The Roman collect aligns more clearly with the first prayer from the Gelasian Sacramentary, Deus, qui spe salutis, with its emphasis on Mankind's necessity for Mary's intercession and our general helplessness without it. While certainly medieval, the prayer does not embrace the period piety as strongly as the other [proposed] set of prayers.

Both Famulorum and Veneranda appear in the 10th century Gregorian Sacramentary, although the respective Masses proper to the feast varied locally. Interestingly, neither collect retains the ancient, post-Patristic emphasis on the Incarnation that the Gelasian prayers do, and only Veneranda mentions Our Lady's death and assumption directly. Famulorum, however, is not a generic Marian prayer. Outside of local feasts, the Assumption was the Marian feast in the early Middle Ages—the Annunciation being a commemoration of the Incarnation, not solely in dulia of Maria. As the primary Marian feast, the Assumption was worthy of a more generalized petition in the collect.
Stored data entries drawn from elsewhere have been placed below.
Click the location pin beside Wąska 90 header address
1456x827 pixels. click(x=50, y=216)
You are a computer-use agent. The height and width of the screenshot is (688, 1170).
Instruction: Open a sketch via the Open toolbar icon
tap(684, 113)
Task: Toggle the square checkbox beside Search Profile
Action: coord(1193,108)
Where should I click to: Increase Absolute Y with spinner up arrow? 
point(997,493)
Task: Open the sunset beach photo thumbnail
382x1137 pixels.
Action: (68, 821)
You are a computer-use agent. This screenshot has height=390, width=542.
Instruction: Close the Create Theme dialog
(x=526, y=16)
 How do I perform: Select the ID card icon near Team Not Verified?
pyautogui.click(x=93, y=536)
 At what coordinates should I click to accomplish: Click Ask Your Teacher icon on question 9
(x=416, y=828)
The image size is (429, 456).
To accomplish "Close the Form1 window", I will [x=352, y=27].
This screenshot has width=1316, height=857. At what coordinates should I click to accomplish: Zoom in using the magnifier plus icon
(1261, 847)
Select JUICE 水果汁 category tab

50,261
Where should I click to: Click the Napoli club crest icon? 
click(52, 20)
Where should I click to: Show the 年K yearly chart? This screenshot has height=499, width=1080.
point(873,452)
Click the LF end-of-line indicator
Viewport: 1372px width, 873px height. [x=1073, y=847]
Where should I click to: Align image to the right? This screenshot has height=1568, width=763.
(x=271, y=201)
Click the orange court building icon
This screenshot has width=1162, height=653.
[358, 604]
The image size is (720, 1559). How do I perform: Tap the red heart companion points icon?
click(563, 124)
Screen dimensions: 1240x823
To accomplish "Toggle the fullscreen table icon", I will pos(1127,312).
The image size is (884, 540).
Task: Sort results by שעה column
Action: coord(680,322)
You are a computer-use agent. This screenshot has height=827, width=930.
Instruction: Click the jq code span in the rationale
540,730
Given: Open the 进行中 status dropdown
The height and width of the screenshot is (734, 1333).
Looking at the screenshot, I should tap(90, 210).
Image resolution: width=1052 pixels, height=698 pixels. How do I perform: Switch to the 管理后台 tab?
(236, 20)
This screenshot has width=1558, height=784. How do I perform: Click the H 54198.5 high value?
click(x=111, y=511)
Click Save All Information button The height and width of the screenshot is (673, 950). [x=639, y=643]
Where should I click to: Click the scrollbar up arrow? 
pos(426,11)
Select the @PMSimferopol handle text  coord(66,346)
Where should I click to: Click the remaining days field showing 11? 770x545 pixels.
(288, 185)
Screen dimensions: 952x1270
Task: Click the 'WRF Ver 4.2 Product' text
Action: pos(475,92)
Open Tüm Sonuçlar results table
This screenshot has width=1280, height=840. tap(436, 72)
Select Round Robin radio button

Not all Missals, however, split into these two neat camps. For example the surviving Missal from the St. Lucia Monastery in Abruzzo gives an entirely different text. The Lyonese rite, even after the neo-Gallican textual vitiations of the 18th century, retained Veneranda on the feast and Famulorum during the octave. Such is the rich history of this rich feast.

Below is an annual repost of one of the more insightful liturgical articles on this blog.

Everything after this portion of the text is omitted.